Percorsi sotterranei, inoltre, sono presenti in diverse aree del centro storico. «La presenza dei tanti elementi sotterranei – osserva l’archeologo Francesco Cuteri, in una nota su “L’estrazione del calcare e il suo impiego nell’edilizia storica” – si spiega con la natura stessa della formazione rocciosa su cui sorge la città e ciò ha sempre favorito, probabilmente fin dalle origini, un’attività estrattiva di materiale da costruzione che si è interrotta solo in tempi molto recenti». Un’altra storia si apre, dunque, quella di una città-castrum che già Idrisi, geografo di Ruggero, nel 1154 definiva come “Fortezza d’efficiente costruzione”. E la storia successiva lo confermerà: cinque porte di accesso principali, una cinta muraria che segnava i confini della città, ma anche una rete di camminamenti sotterranei che avrebbero consentito il collegamento dei cinque accessi (lungo altrettante direttrici tendenti verso un centro situato nel sottosuolo della “Piazza”) permettendo – per la Porta Stratò, è testimoniato dal Gariano – «di cavar via soldati segretamente». Una tale rete sotterranea apparterrebbe ad una tecnica militare difensiva propria di diverse fasi della storia della città. Tecnica difensiva il cui apice sarà stato raggiunto in occasione dell’assedio francese del 1528. 

Ma la storia della rete ipogea di Catanzaro è legata anche alle sedi monastiche e conventuali sorte dopo l’età sveva: se può sembrare avventato azzardare un sistema di collegamento sotterraneo tra i monasteri entro le mura – a dispetto di quanto riferisca la tradizione – meno improbabile sarebbe quello tra sedi monastiche e chiese limitrofe. Uno dei cunicoli che compaiono nel documentario di Giuseppe Rachetta sembra seguire questa ipotesi: si tratta di un tunnel che dai locali caldaie del convitto Galuppi (sorto nel 1563 come collegio gesuita) si dirigerebbe verso la chiesa di San Nicola (nel 1265 San Nicola Sicillii), e la tradizione vuole che una diramazione correrebbe verso nord, verso Sant’Omobono. 

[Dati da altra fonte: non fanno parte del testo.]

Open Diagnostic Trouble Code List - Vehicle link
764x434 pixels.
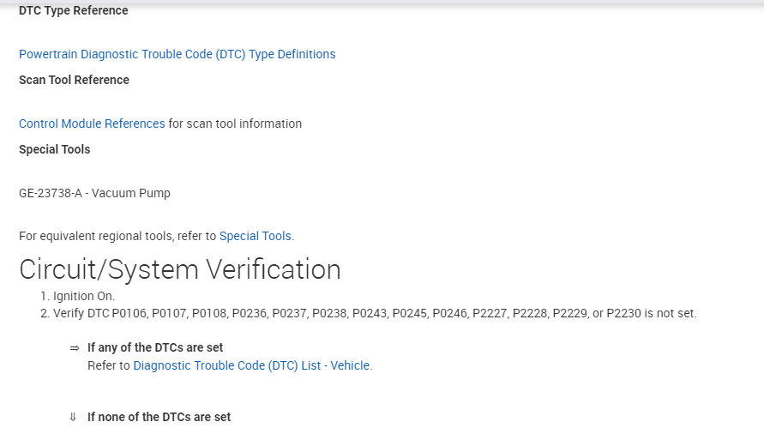point(252,365)
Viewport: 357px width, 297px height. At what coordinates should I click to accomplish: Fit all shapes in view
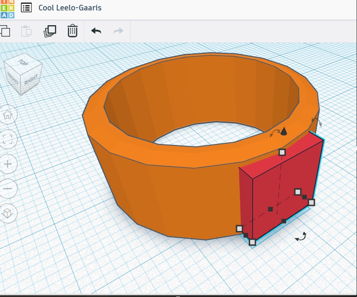pos(8,139)
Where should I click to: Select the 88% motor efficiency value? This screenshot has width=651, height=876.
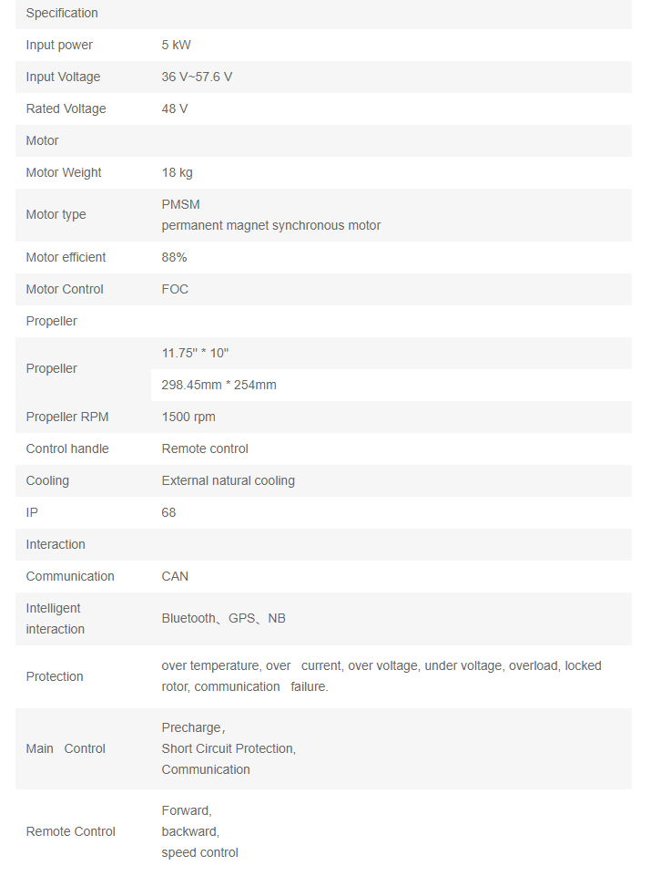[174, 258]
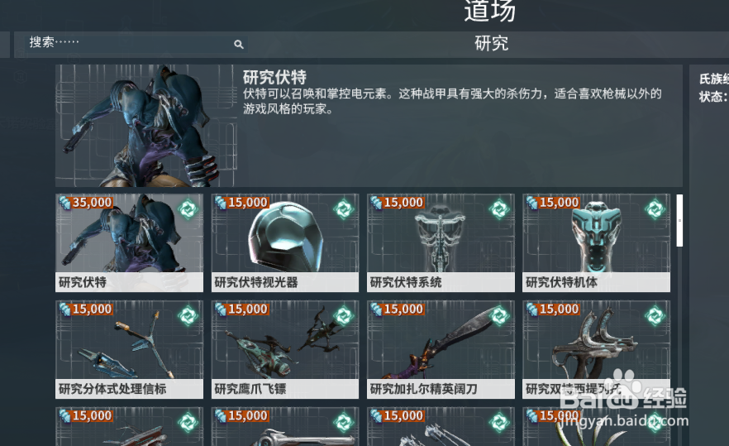
Task: Select the 研究伏特 research card
Action: point(129,243)
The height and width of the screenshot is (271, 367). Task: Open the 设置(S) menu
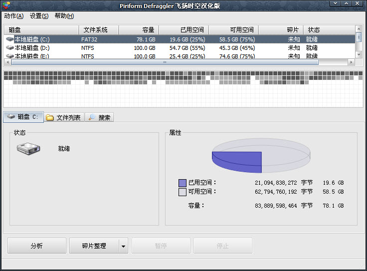[39, 16]
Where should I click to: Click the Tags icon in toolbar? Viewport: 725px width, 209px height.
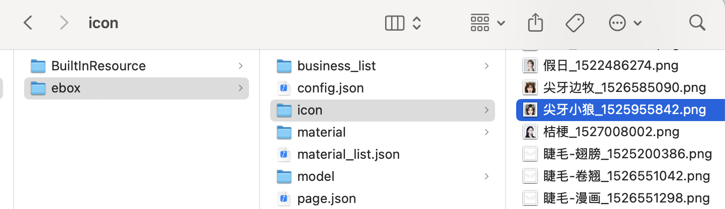[574, 23]
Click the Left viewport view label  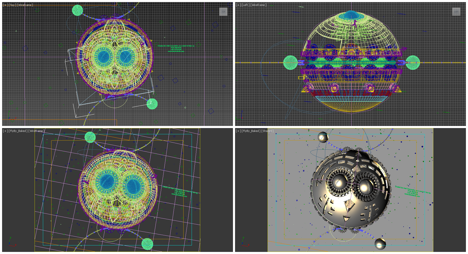pos(245,5)
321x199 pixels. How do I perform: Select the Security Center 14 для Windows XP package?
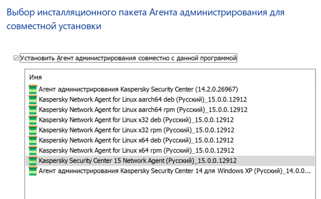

I cunicoli, passate le esigenze difensive, torneranno utili ancora come “segreti passaggi” in epoca risorgimentale, nel periodo delle società segrete. E chissà cosa si potrebbe trovare se venisse finanziata una campagna di speleologia urbana? Forse una considerevole parte di storia: “scritta”, e non solo dai picconi, sulle pareti di calcarenite. Una storia fatta di nomi, date, timori e atti di eroismo, ideali per i quali sacrificarsi, sia se si combatte contro i francesi che contro i Borboni. Tasselli di identità che è giunto il momento di smettere di “calpestare”.